By the time we get to Barbara’s “Don’t Look at Me That Way,” we know it’s over. For now. Arnie moves out in search of “Young Girls” (a comic mini-ballet here, neatly choreographed by Joanne Divito), and Barbara’s momentary crisis of confidence gets a quick fix from Big-Hearted Friend Gloria. (Joy Garrett, a comedienne in the Carole Cook mode, who doesn’t quite make up in comic brass what she lacks in vocal blast.)

Act II is no less predictable, but it is a good deal funnier, hitting harder and better on some topical items in desperate need of spoofing.

“I Want to Be Jane Fonda” may not have a lot to do with this story (though compulsive aerobics are probably today’s answer to compulsive eating), but it’s a trendy number, clumsily directed by Jeremiah Morris, who doesn’t quite know where to put his people (here or elsewhere in the show) since the small stage is carved three ways by Gary Wissman’s revolving sets.

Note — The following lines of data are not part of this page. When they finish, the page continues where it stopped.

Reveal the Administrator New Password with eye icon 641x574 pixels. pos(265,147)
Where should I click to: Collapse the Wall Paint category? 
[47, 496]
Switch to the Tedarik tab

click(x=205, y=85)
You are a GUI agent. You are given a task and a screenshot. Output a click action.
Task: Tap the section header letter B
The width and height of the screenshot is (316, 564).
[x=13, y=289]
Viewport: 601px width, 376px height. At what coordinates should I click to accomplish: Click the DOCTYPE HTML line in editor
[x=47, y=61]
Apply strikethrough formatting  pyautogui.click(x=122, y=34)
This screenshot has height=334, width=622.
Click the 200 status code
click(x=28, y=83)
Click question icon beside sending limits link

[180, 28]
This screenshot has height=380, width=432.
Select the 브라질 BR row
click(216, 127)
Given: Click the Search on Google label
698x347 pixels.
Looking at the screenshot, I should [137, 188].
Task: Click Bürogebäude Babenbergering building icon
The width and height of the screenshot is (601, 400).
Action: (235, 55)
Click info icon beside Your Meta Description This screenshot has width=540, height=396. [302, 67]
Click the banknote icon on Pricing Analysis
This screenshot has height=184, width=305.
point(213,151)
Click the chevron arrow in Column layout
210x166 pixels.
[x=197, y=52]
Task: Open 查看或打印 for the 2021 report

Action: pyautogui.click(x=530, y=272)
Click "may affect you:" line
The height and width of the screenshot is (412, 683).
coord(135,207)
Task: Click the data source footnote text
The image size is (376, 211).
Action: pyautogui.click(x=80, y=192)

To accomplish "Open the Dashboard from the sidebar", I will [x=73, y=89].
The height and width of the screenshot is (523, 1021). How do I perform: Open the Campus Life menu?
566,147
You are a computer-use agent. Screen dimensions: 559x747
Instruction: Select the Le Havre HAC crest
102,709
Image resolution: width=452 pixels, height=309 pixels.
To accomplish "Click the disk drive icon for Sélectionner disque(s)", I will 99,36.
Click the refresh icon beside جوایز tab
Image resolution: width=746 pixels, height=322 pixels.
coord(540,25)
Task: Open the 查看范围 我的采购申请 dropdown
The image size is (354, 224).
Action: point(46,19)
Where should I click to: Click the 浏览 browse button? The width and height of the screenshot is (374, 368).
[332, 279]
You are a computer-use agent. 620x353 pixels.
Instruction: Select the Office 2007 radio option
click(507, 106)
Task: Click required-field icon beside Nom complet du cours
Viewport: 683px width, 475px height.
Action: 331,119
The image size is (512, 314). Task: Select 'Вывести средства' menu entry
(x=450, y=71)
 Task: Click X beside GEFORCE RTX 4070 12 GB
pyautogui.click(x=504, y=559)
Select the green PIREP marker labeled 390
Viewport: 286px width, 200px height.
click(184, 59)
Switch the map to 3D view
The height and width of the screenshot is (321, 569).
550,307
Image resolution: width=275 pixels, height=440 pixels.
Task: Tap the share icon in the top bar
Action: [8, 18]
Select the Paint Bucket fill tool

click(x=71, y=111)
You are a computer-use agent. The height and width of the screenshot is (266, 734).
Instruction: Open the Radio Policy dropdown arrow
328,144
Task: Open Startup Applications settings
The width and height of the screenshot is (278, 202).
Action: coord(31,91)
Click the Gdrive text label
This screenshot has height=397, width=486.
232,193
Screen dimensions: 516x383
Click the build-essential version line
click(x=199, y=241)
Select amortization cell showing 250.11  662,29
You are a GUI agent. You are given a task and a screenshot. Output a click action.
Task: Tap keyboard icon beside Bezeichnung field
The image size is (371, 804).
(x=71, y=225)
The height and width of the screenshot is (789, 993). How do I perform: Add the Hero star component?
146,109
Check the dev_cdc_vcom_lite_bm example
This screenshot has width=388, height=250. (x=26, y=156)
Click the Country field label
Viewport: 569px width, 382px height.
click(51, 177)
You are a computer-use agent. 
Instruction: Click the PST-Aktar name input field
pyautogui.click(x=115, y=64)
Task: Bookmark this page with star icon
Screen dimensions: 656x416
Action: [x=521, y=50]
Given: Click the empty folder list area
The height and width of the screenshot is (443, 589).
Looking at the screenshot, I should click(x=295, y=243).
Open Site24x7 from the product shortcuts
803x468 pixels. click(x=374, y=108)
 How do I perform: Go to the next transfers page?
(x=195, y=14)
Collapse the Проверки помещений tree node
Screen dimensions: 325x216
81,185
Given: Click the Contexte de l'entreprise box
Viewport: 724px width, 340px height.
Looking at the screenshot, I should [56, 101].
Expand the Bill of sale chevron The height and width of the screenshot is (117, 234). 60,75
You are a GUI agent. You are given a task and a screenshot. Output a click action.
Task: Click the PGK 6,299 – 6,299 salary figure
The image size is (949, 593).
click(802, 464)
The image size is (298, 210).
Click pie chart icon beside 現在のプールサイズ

Arnie’s “Am I Having Fun?” is another step up for “Growing Pains,” with his dawning realization that young girls are perhaps not enough. The show’s best number, however, is the grand “Isn’t This Grand?,” a restaurant foursome with Roger, Barbara, Arnie, and Arnie’s girl of the moment Debbie (Brenda Dickenson) that starts out with embarrassed--and embarrassing--chitchat that unexpectedly soars to a humorous wine-tasting routine. The romp is short-lived though, and by the time the curtain comes down we’re back to wallowing in a foreseeable Hollywood happy ending.

Can one feel anything for these cliche-ridden, quasi-monosyllabic members of the South-of-Ventura upwardly mobile class? No.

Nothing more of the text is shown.